YOUR GOAL:
Output only the stretch of the listing that starts at the line containing "Screen dimensions: 580x370" and ends at the line containing "The width and height of the screenshot is (1311, 734).", reproduced exactly with both ends.

INPUT RECORDS:
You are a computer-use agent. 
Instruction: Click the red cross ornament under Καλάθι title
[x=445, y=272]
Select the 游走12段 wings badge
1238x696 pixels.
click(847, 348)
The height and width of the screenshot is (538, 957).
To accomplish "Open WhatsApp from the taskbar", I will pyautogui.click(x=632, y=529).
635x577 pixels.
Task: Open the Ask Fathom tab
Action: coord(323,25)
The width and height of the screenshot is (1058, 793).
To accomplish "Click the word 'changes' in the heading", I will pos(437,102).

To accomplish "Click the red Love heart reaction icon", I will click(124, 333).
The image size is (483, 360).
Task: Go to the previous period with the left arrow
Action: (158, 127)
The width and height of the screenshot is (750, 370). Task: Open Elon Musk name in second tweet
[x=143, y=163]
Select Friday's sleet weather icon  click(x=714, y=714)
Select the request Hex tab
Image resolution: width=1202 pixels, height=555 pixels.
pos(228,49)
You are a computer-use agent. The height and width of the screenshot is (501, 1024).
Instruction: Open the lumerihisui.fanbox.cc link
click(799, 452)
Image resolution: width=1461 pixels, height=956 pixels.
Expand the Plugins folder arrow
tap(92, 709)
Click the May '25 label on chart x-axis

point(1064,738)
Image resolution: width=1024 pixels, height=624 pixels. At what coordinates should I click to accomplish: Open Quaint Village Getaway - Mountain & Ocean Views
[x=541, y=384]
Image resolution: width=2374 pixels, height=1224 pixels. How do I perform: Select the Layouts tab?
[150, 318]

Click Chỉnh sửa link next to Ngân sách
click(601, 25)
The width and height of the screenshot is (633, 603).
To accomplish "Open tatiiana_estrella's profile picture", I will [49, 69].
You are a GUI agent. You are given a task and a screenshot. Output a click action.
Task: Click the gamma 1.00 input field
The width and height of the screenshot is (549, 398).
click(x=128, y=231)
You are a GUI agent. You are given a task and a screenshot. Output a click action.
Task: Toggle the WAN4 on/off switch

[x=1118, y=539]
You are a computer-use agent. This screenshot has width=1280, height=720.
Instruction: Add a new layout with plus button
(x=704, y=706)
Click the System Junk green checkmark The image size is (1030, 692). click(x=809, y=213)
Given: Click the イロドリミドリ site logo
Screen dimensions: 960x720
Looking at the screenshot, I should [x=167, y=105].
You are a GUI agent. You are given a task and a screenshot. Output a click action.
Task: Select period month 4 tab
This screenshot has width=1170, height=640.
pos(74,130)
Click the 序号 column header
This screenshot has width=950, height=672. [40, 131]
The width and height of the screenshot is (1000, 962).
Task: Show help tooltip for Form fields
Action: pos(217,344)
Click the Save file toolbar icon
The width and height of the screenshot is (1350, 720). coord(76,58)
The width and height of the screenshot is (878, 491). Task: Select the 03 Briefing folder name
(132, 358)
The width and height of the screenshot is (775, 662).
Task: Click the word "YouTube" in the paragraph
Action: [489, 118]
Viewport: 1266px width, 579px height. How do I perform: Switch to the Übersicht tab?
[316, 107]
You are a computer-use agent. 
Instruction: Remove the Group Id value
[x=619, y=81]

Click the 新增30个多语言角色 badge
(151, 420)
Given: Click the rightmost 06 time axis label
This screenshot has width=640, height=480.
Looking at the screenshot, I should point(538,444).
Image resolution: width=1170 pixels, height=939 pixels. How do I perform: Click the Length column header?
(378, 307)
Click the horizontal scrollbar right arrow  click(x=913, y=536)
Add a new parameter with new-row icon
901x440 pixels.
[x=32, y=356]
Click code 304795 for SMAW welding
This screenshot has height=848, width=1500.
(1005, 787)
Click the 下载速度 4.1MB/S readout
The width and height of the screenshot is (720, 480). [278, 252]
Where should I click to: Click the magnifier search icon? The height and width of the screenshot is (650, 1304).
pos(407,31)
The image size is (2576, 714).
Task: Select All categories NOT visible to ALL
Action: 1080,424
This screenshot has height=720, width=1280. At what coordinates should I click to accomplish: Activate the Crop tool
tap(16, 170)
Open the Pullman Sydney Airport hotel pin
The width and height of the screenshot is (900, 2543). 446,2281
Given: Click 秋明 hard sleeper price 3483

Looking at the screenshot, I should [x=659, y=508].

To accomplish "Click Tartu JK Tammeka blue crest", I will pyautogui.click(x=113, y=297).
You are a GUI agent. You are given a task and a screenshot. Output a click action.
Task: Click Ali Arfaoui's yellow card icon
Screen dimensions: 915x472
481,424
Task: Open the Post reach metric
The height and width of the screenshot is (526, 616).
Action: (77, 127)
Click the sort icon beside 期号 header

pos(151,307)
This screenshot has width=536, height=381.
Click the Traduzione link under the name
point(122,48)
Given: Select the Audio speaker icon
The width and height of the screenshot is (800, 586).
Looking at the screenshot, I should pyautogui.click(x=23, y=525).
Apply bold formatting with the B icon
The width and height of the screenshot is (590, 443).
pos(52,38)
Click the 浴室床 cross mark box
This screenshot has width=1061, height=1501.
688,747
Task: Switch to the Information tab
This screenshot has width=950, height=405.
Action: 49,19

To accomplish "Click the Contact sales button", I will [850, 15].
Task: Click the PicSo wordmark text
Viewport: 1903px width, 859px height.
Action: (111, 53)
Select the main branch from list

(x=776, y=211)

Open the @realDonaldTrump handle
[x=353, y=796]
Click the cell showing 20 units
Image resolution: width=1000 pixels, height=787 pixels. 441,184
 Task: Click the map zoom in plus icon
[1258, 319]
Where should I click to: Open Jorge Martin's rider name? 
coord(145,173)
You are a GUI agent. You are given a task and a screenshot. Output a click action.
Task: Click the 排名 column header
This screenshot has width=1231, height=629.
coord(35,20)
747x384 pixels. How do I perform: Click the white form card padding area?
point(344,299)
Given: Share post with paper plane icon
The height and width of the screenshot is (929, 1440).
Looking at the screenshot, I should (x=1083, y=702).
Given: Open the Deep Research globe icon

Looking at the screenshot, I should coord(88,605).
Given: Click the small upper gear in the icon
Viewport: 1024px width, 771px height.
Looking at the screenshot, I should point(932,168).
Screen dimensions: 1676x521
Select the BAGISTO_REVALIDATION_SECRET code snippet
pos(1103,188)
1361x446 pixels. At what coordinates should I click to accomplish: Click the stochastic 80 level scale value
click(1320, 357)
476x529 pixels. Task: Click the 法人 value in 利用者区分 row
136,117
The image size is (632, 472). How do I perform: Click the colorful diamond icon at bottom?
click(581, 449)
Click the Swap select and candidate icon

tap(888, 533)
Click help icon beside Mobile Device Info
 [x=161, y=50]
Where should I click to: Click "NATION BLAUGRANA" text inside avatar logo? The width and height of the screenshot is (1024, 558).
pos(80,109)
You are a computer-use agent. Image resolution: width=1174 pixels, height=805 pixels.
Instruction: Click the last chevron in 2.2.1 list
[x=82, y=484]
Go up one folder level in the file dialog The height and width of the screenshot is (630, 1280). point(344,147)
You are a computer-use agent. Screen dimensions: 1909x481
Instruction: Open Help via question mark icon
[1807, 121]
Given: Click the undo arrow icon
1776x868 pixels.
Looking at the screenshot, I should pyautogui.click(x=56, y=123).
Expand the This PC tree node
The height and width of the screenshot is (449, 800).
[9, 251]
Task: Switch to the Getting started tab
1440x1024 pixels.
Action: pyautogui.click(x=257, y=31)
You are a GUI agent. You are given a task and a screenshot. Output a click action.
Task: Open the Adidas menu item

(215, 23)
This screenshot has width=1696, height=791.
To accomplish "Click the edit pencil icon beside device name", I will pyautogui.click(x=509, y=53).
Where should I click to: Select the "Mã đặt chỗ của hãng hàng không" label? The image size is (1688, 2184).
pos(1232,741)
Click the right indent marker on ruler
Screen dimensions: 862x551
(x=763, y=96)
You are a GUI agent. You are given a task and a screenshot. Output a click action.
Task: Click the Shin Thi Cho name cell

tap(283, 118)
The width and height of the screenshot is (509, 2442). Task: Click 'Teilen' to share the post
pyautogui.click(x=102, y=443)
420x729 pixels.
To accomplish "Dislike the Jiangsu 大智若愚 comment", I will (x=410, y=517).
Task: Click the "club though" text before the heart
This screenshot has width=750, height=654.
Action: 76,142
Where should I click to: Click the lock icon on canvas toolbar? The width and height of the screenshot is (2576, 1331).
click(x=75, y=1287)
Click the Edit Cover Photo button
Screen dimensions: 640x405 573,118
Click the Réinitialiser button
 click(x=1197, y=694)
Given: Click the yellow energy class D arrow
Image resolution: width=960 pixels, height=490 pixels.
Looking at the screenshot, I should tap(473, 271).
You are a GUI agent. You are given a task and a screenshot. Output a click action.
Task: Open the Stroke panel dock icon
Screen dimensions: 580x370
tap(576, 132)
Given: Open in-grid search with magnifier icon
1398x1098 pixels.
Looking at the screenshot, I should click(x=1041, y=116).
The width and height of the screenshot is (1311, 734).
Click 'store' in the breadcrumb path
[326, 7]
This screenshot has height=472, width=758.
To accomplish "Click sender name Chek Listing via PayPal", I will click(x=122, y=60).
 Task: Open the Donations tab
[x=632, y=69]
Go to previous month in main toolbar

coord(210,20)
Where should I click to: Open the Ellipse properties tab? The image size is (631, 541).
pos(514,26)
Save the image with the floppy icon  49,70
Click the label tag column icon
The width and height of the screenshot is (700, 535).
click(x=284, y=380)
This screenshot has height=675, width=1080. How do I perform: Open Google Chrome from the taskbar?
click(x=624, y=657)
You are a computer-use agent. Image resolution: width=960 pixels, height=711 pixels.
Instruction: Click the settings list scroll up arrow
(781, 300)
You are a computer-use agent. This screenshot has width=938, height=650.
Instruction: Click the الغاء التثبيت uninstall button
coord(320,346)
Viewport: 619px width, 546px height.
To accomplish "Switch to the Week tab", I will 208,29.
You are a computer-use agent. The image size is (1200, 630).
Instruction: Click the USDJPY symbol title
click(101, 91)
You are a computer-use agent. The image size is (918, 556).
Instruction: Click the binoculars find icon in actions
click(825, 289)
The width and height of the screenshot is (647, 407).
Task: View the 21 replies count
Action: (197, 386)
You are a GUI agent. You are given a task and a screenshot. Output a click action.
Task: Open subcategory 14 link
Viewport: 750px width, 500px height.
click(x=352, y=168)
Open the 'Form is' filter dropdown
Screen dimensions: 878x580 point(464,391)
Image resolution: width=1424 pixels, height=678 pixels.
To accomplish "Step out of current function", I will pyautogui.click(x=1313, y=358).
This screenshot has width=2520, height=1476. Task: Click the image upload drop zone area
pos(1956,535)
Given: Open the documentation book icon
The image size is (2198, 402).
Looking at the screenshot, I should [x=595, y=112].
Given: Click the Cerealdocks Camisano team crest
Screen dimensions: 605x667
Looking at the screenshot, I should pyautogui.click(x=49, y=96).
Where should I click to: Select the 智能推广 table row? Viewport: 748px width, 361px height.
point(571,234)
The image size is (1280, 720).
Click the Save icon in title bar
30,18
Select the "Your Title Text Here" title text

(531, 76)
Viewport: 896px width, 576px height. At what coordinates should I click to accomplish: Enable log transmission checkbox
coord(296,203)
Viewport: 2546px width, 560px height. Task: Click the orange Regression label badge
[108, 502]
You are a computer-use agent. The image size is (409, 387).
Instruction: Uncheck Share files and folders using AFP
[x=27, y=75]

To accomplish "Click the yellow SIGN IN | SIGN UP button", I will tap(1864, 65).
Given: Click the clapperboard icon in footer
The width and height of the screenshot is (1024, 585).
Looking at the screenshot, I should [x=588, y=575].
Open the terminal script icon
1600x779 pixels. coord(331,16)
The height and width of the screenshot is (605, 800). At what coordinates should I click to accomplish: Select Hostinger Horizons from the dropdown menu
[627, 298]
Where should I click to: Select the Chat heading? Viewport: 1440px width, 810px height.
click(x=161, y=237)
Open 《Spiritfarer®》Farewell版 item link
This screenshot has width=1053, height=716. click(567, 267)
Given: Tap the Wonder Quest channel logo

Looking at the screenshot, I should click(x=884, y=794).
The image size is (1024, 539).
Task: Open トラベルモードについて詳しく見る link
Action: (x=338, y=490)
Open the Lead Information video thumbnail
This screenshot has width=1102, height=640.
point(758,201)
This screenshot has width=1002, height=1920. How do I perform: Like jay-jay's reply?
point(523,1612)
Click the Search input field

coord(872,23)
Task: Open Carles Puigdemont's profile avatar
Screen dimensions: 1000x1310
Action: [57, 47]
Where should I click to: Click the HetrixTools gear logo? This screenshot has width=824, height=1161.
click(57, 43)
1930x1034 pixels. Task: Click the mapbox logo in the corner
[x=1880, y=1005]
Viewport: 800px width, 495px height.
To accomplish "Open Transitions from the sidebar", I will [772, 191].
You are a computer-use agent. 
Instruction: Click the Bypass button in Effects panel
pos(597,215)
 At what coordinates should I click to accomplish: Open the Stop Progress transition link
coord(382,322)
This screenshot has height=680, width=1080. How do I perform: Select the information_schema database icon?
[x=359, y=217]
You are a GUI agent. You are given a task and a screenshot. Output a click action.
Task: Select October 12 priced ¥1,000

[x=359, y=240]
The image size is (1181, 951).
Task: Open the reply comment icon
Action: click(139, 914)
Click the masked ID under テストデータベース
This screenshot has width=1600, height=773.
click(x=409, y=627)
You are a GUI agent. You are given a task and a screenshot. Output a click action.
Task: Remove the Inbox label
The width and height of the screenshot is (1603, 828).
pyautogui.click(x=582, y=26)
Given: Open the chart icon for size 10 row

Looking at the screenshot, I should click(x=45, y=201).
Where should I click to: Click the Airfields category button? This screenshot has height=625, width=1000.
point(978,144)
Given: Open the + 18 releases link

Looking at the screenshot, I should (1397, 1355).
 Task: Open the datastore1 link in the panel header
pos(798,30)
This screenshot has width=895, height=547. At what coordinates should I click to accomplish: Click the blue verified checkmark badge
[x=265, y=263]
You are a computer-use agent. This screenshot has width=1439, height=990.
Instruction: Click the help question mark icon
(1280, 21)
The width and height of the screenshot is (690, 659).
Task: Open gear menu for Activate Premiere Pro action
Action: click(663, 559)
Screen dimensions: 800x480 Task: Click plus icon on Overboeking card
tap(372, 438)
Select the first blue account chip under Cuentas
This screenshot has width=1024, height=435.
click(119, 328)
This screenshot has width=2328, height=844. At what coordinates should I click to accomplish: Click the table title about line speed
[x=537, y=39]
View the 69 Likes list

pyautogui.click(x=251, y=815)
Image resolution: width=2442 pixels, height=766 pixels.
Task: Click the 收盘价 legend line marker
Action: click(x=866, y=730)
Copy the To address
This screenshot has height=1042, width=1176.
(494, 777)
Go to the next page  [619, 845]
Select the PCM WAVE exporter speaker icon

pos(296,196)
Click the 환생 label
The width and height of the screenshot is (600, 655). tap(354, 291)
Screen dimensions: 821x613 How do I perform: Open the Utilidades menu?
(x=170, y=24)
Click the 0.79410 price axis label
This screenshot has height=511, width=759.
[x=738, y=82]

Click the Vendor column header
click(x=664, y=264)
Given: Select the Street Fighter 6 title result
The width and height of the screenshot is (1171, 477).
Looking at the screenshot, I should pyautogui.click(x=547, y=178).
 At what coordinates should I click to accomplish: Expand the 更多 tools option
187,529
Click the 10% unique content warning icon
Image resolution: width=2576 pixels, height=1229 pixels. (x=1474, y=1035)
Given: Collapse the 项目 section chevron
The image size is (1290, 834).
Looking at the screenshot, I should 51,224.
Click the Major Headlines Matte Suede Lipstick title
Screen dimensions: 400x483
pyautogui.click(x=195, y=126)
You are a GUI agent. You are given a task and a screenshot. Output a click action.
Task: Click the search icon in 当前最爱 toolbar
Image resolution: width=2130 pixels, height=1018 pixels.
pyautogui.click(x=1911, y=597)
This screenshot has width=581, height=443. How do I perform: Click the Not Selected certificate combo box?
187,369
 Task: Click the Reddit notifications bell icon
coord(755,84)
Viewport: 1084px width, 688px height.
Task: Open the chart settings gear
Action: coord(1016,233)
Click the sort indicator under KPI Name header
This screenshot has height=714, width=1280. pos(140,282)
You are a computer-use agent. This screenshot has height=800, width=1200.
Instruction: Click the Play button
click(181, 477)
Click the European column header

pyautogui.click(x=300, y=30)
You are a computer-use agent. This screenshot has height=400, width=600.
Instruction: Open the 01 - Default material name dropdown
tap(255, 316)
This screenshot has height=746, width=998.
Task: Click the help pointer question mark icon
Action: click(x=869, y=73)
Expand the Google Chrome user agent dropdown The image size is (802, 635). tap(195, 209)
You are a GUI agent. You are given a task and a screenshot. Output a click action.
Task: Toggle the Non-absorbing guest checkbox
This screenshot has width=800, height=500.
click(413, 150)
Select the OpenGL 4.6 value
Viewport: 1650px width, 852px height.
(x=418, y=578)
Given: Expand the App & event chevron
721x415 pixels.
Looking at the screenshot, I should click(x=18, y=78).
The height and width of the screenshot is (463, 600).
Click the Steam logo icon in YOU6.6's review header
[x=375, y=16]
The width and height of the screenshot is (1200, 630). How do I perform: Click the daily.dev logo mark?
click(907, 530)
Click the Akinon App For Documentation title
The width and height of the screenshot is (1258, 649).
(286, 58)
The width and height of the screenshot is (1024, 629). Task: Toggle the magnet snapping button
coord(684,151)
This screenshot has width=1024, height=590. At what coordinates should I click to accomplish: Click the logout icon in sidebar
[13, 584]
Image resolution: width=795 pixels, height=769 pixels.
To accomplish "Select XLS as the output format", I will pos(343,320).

EXERCISE RESULT:
Screen dimensions: 580x370
tap(576, 132)
Given: Open in-grid search with magnifier icon
1398x1098 pixels.
Looking at the screenshot, I should click(x=1041, y=116).
The width and height of the screenshot is (1311, 734).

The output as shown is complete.